Trascorre la maggior parte del tempo in trasferta: una vita sul campo che ha «scelto consapevolmente» e che gli piace. Da alcuni mesi lavora nei pressi di Torino, dove sta sorgendo un enorme impianto di trattamento dell’acqua potabile dotato di 14 serbatoi di filtrazione. “Hanno un diametro di 2,5 metri ciascuno”, spiega Roberto C., l'ingegnere responsabile del progetto. Qui verranno depurati circa 600 m³/h di acqua potabile. “Per semplificare e ridurre il lavoro in loco in questo impianto, i tubi sono stati prefabbricati qui nell’officina di ATZWANGER e saldati con precisione secondo i piani. Il lavoro in cantiere, infatti, è particolarmente faticoso in estate”, sottolinea. “Inoltre, è meglio saldare in officina”.
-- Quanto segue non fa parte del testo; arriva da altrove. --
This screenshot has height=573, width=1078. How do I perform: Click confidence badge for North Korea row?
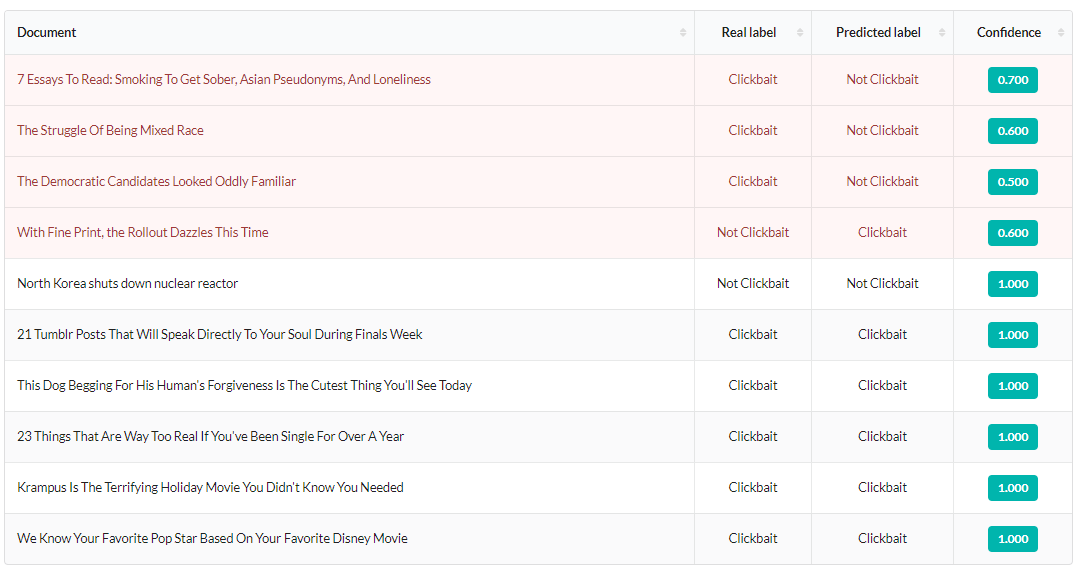(1013, 283)
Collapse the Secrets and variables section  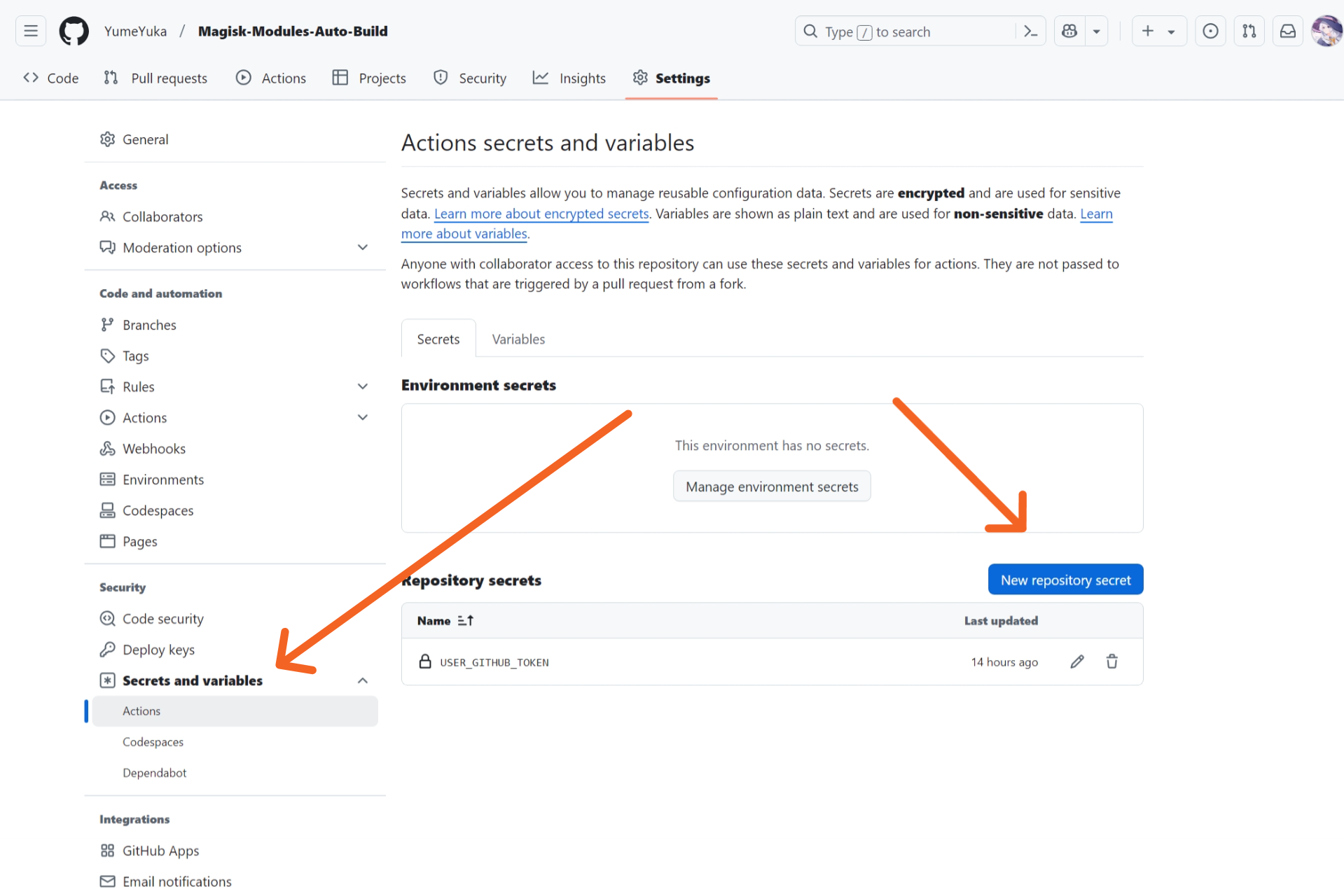(x=362, y=680)
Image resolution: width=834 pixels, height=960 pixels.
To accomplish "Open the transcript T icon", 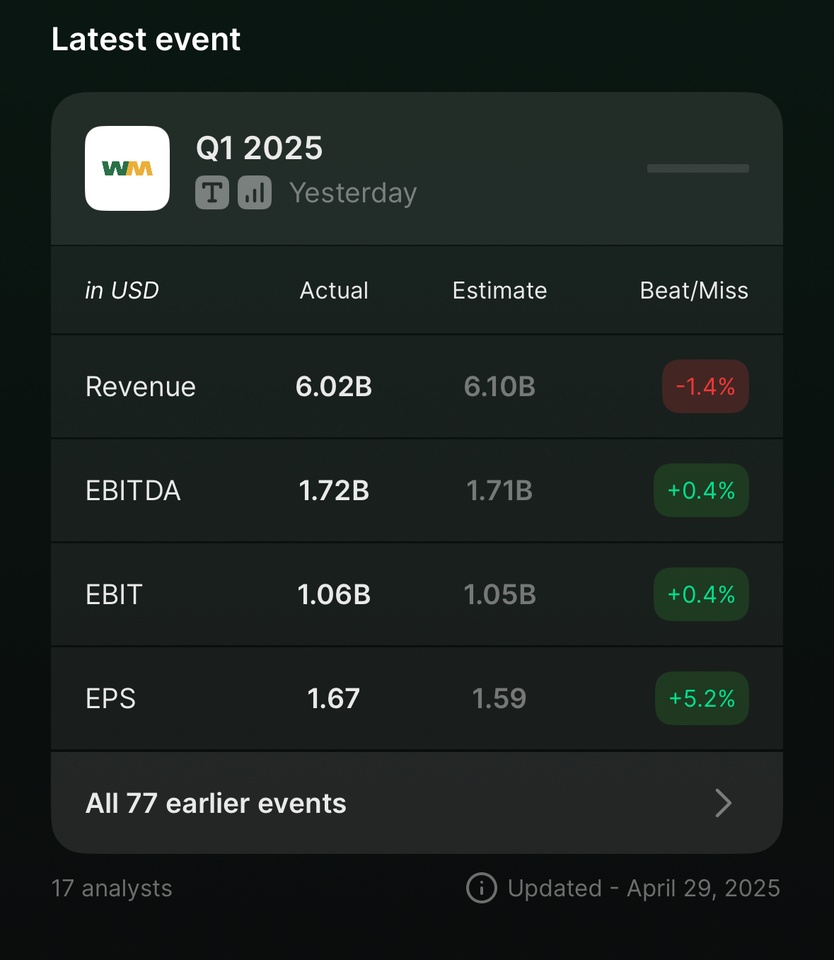I will [x=212, y=193].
Così da maggio a fine luglio il preposto cantiere ha coordinato la prefabbricazione dei tubi a Bolzano e, naturalmente, anche lui ha dato una mano. Le cifre sono notevoli: in totale vengono lavorate 22 tonnellate di acciaio, naturalmente con un controllo accurato delle operazioni di saldatura. Tutto viene poi montato in loco; per Andrea D. ciò comporta anche le complesse manovre di numerose gru.
In realtà sarebbe un esperto idraulico. “Ma ormai faccio quasi più questo lavoro», dice con un sorriso. “Nei 26 anni trascorsi presso ATZWANGER ho svolto molte mansioni e imparato molto. Ho lavorato anche come saldatore. L’aspetto più bello del mio ruolo di preposto cantiere è la soddisfazione che provo quando un impianto viene completato e funziona.”
Infatti, presso ATZWANGER possiamo contare sui nostri capicantiere e sui nostri collaboratori.